By now, you may have noticed a trend in the stylistic developments from one period to the next, wherein the aesthetic ideals of one period will tend to be cast in reaction to the previous period’s excesses either in the direction of complexity or simplicity. It’s a common pattern in human cultural evolution, and it continues in music to this day. Romantic composers sought to embody the full depth and scope of human subjectivity, which, as Walt Whitman famously pointed out, contains multitudes. To describe those multitudes in the greatest detail possible, composers had to invent a huge array of harmonic, structural, and sound color tools for their music, while also expanding the subject matter that music might address itself to. From literature to philosophy, to visual arts and politics, the Romantic Period declared that music could communicate ideas about all those domains of human life and society. The literary aspirations of early romanticism are most beautifully captured by the songs of Franz Schubert and Robert Schumann. Frederic Chopin gave the era a new poetry of the piano, which remains the bedrock of modern piano playing to this day. Classical Music also started to get more and more nationalistic in the Romantic Period, so composers often categorized themselves according to their nationalities. For the highest German romanticism, listen to music of Johannes Brahms and Richard Wagner; enjoy the French joie de vivre with Hector Berlioz and Gabriel Faure; Italians were all about opera with Gioachino Rossini, Vincenzo Bellini, and Giuseppe Verdi; Edvard Grieg and Jean Sibelius give us powerful Scandinavian landscapes; go to Modest Mussorgsky and Pyotr Ilyich Tchaikovsky for the Russian romantic grandeur; Bedrich Smetana and Antonin Dvorak revel in souped up versions of Czech dance and song; and check out music of Edward Elgar and Amy Beach for the best in Anglo-American sentimentality and ingenuity.

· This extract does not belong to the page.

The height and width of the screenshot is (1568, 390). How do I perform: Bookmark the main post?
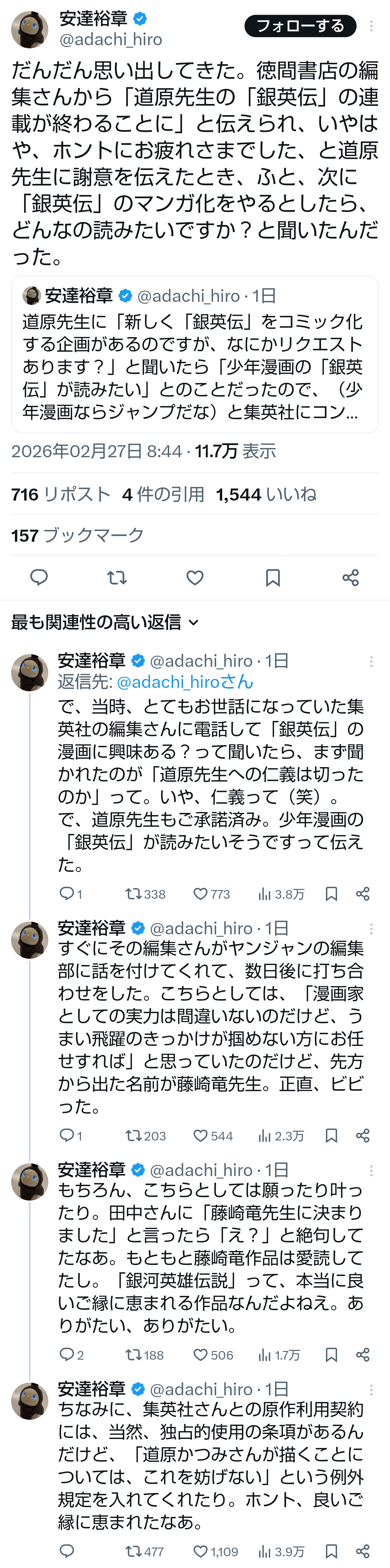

Modern Period: 1900 – Today

The modern period has seen and continues to see ever increasing acceleration of technological and social changes ever since the start of the 20th century. Classical Music has been a particularly poignant mirror of all those changes: at times disturbing, bewildering, or only very weirdly beautiful. New musical styles, substyles, and aesthetic ideals have proliferated exponentially, which opens so many exciting new possibilities, as well as opportunities to celebrate previously marginalized voices and perspectives, and the Modern period is now able to welcome them all into the Classical Music tradition. The early Modern period was spearheaded by the wild and wonderful experiments of Claude Debussy, Igor Stravinsky, and Arnold Schoenberg. Their music remains a mind-expanding invitation to develop a flexible and capacious sense for the myriad ways in which music can be beautiful. The music of Aaron Copland, Benjamin Britten, and Paul Hindemith embraced this capaciousness as well, even while often mixing it with more straightforwardly pleasant sonorities. In our own century, it’s impossible to tell what music will ultimately end up standing the greatest tests of time, but some of my favorite 21st-century composers are: Joan Tower, Missy Mazzoli, Reena Esmail, and Gabriela Lena Frank.

I hope you enjoy finding new musical time travel options from this not-as-long-as-it-could-have-been Guide to Classical Music’s historical periods. Happy listening!